Failure to Develop and Implement Comprehensive Care Plans for Identified Resident Needs
Penalty
Summary
The deficiency involves the facility’s failure to develop and/or implement individualized comprehensive care plans addressing specific identified needs for three residents. For one resident with intact cognition and multiple diagnoses including muscle wasting, diabetes, encephalopathy, schizoaffective disorder, and seizures, the facility investigated a facility-reported incident involving an allegation of misappropriation of money.
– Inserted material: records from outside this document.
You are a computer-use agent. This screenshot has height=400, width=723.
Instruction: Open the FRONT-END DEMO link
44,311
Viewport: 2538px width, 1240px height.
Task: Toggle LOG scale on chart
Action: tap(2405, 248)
The investigation indicated that a safe keeping of valuables care plan would be implemented, but review of the medical record showed that no such care plan was added. During interviews, facility leadership confirmed that the resident’s care plan did not address safe keeping of valuables and acknowledged that it should have been included. A second resident with end stage renal disease and intact cognition was identified on the MDS as receiving dialysis, yet the medical record contained no dialysis care plan, which was confirmed by the DON. A third resident with Alzheimer’s disease, anxiety, depression, and moderate cognitive impairment, and who had an activated POA for healthcare, was known by staff to have dementia-related behaviors such as sometimes refusing to get out of bed, requiring staff to reapproach later. However, review of this resident’s care plan showed no interventions for Alzheimer’s disease/dementia care. The DON verified that this resident did not have an Alzheimer’s disease/dementia care plan, despite facility policies requiring resident-centered care plans for individuals with dementia and comprehensive care plans describing services to maintain residents’ highest practicable well-being.